The alcohol still came from bootleggers. And their names were the same: Samuel, Emanuel, Joseph, Ilyas—Christians with purchasing licenses. The imported bottles were sent from the warehouses of embassies in Islamabad, and in Lahore they were always more expensive. One evening we set out in the car to acquire our stock for the wedding. We were following directions delivered by the man, who was gruff and edgy on the phone and spoke only in codes (“the stuff” was ready, he said, five “browns” and five “whites”). The place was in Cantt, which was surprising, since only rich people and retired generals lived in Cantt. We got lost trying to find it. It was late already; the maghrib azaan had sounded and the sun had vanished behind the thick, dark trees of a park. Night would soon descend, and the policemen would surface at the curbs, waiting to stop cars like ours (too rich to be poor, too poor to be rich) so they could search the seats and trunks with flashlights.
“Dogs,” said Moosa, “bribe-eaters.”
“No worries,” said Isa, who had tried this sort of thing and succeeded.
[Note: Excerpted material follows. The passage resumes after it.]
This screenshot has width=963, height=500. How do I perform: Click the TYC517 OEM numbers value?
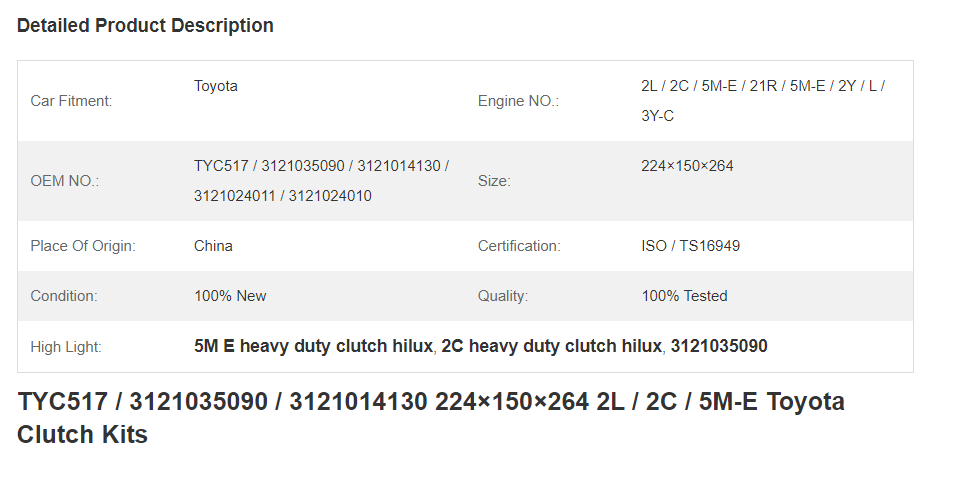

We found it in a dusty lane behind the polo grounds. It was a large gray house guarded by a tall gate of thick blue iron. The owner’s name was inscribed on a white plastic plaque outside. It was not the name of the bootlegger, who went only by Ashfaaq.
Moosa offered to ring the bell.
“No,” said Isa, and dialed a number into his mobile phone.
Moosa began to gallop his fingers on the dashboard.
“Don’t,” said Isa.
Moosa didn’t.
“Ji!”
said Isa to the phone, suddenly buoyant. “We are outside. Yes, right outside. Okay, no problem, no problem.” He held up the phone to check that it was the same number, then tossed it onto the dashboard.
“Coming?” said Moosa.
Isa nodded. He was watching the gate beyond, which opened at last with a whine and a clang: a man emerged with his shoulders thrown back as if to further project the bulge of his stomach. A duffel bag was carried on his palms. He paused at the gate and looked quickly to either side.